Trans #00001 tid=0000000000000002 time=1900-01-01 00:00:00.000000 offset=104
status=' ' user='' description=''
data #00000 oid=0000000000000001 size=5 class=?.?
Trans #00002 tid=0000000000000003 time=1900-01-01 00:00:00.000000 offset=182
status=' ' user='' description=''
data #00000 oid=0000000000000001 size=5 class=?.?
Trans #00003 tid=0000000000000004 time=1900-01-01 00:00:00.000000 offset=260
status=' ' user='' description=''
data #00000 oid=0000000000000001 class=undo or abort of object creation
Trans #00004 tid=0000000000000005 time=1900-01-01 00:00:00.000000 offset=341
status=' ' user='' description=''
data #00000 oid=0000000000000001 size=8 class=?.?

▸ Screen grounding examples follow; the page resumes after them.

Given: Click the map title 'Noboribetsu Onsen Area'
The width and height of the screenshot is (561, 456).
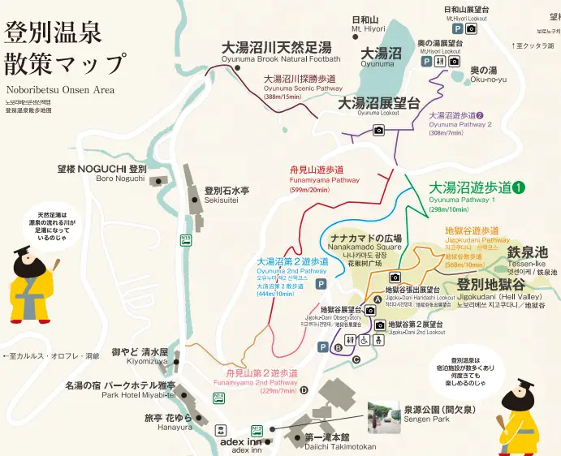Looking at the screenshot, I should coord(59,90).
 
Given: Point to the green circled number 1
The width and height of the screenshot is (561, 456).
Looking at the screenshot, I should coord(519,187).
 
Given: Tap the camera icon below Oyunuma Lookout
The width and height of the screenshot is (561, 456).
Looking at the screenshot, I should coord(378,130).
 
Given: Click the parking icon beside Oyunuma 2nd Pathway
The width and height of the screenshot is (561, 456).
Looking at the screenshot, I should coord(321,284).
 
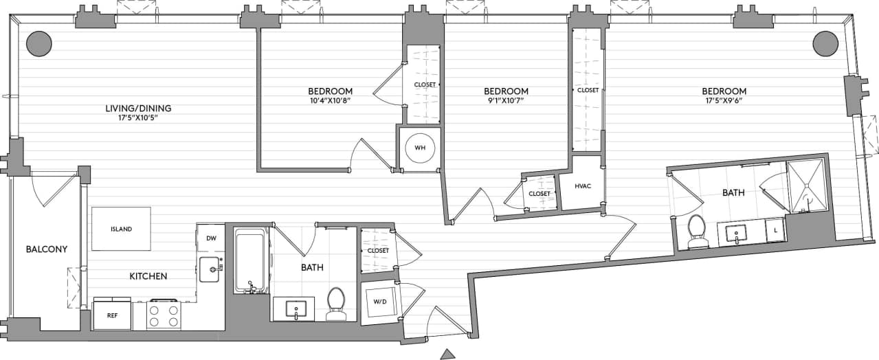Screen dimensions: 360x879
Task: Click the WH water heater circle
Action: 419,148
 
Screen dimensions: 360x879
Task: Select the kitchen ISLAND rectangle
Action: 122,229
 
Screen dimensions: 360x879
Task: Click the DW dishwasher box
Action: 211,238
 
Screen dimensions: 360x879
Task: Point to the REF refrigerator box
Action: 111,316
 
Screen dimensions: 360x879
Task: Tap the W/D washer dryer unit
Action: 379,301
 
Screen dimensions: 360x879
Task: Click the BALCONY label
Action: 47,249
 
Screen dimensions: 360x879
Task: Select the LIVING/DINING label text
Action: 138,109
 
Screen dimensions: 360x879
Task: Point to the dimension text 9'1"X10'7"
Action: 506,101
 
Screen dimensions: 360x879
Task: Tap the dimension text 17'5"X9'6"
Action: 724,101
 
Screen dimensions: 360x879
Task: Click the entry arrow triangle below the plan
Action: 448,354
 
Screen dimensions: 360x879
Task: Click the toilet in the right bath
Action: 698,232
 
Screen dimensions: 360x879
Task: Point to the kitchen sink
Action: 209,269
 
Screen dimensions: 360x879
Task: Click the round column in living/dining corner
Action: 39,44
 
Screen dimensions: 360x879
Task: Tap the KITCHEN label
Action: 148,276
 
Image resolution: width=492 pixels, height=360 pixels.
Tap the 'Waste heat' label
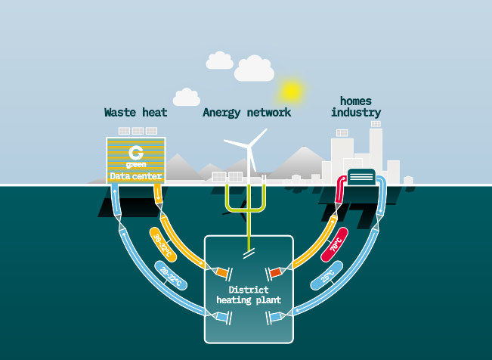tap(135, 113)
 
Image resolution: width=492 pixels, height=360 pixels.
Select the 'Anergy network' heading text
tap(246, 113)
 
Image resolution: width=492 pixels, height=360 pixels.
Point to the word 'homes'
tap(356, 100)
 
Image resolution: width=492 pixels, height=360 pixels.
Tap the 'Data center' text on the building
tap(135, 176)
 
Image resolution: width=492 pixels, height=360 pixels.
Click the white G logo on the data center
tap(136, 152)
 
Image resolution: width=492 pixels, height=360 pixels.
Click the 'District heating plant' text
tap(249, 295)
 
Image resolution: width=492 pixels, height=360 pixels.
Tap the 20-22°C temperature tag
tap(170, 275)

Trans #00005 tid=0000000000000006 time=1900-01-01 00:00:00.000000 offset=422
status=' ' user='' description=''
data #00000 oid=0000000000000001 class=undo or abort of object creation
---- 8< ---- x.py
#!/usr/bin/env python
from __future__ import print_function
from ZODB.FileStorage import FileStorage
from ZODB.utils import p64, u64
import traceback as tb
import sys
oid = p64(1)
zstor = FileStorage('x.fs', read_only=True)
for tid in (1,2,3,4,5,6):
print('load %s@%s -> ' % (u64(oid), tid), end='')
sys.stdout.flush()
try:
x = zstor.loadBefore(oid, p64(tid+1))
except:
tb.print_exc()
else:
print('%r' % (x,))
(neo) (z-dev) (g.env) kirr@deco:~/src/wendelin/z/zodbtools/t$ ./x.py
load 1@1 -> None
load 1@2 -> ('DATA1', '\x00\x00\x00\x00\x00\x00\x00\x02', '\x00\x00\x00\x00\x00\x00\x00\x03')
load 1@3 -> ('DATA2', '\x00\x00\x00\x00\x00\x00\x00\x03', '\x00\x00\x00\x00\x00\x00\x00\x04')
load 1@4 -> Traceback (most recent call last):
File "./x.py", line 16, in <module>
x = zstor.loadBefore(oid, p64(tid+1))
File "/home/kirr/src/wendelin/z/ZODB/src/ZODB/FileStorage/FileStorage.py", line 582, in loadBefore
raise POSKeyError(oid)
POSKeyError: 0x01
load 1@5 -> ('UNDELETE', '\x00\x00\x00\x00\x00\x00\x00\x05', '\x00\x00\x00\x00\x00\x00\x00\x06')
load 1@6 -> Traceback (most recent call last):
File "./x.py", line 16, in <module>
x = zstor.loadBefore(oid, p64(tid+1))
File "/home/kirr/src/wendelin/z/ZODB/src/ZODB/FileStorage/FileStorage.py", line 582, in loadBefore
raise POSKeyError(oid)
POSKeyError: 0x01
DemoStorage comments seem to agree with my original understanding and the text of loadBefore interface:
Lines 220 to 229 in 1fb097b
but FileStorage behaviour was indeed changed in #64.